Le Tribunal Administratif de Rouen, statuant par ordonnance, a rejeté une requête en excès de pouvoir visant à obtenir la réduction ou l'aménagement d'une suspension de permis de conduire. Le juge a estimé que la demande était manifestement irrecevable, car il n'appartient pas au juge administratif de modifier lui-même une telle mesure de police. La décision s'appuie sur l'article R. 222-1, 4°, du code de justice administrative, qui permet le rejet des requêtes manifestement irrecevables.
Texte intégral
Vu la procédure suivante :
Par une requête et des pièces complémentaires, enregistrés les 20 et 27 février 2026, M. A... C... saisit le tribunal d’une demande gracieuse tendant à la réduction de la durée ou à l’aménagement horaire de la mesure de suspension de son permis de conduire prononcée pour une durée de six mois par le préfet de la Seine-Maritime par arrêté du 16 février 2026.
Vu les autres pièces du dossier.
Vu le code de justice administrative.
Considérant ce qui suit :
Aux termes de l'article R. 222-1 du code de justice administrative : « les présidents de formation de jugement des tribunaux (…) peuvent, par ordonnance : (…) 4° Rejeter les requêtes manifestement irrecevables, lorsque la juridiction n'est pas tenue d'inviter leur auteur à les régulariser (...). »
Il n’appartient pas au juge administratif de réduire ou d’aménager lui-même la durée d’une mesure de suspension temporaire de permis de conduire.

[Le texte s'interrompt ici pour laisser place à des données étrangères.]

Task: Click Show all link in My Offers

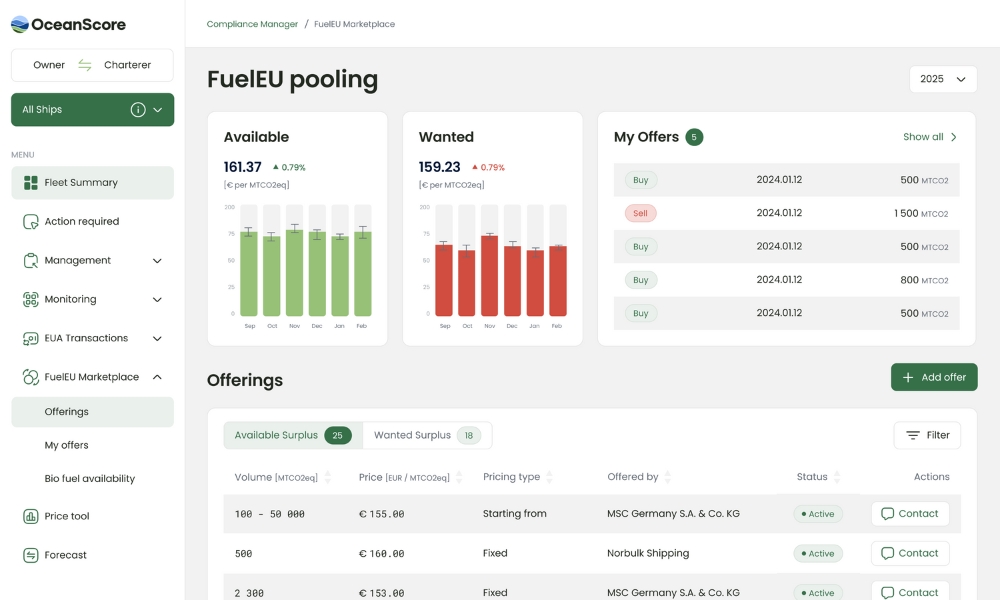Action: click(930, 137)
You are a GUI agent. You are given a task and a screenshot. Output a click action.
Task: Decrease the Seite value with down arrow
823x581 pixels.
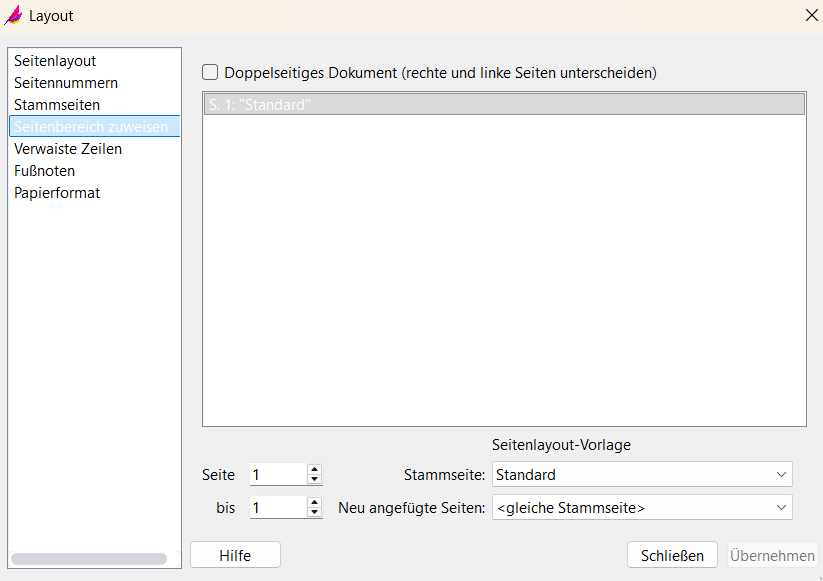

Par suite, les conclusions de M. C..., qui reposent en tout état de cause sur des considérations inopérantes relatives aux conséquences de la suspension de la validité de son permis de conduire sur sa vie professionnelle et privée, sont manifestement irrecevables et il y a lieu de les rejeter en application des dispositions précitées du 4° de l’article R. 222-1 du code de justice administrative.
O R D O N N E :
Article 1er : La requête de M. C... est rejetée.
Article 2 : La présente ordonnance sera notifiée à M. A... C....
Fait à Rouen, le 6 mars 2026.
Le vice-président,
M. B...
La République mande et ordonne au ministre de l’intérieur, en ce qui le concerne ou à tous commissaires de justice à ce requis en ce qui concerne les voies de droit commun contre les parties privées, de pourvoir à l’exécution de la présente décision.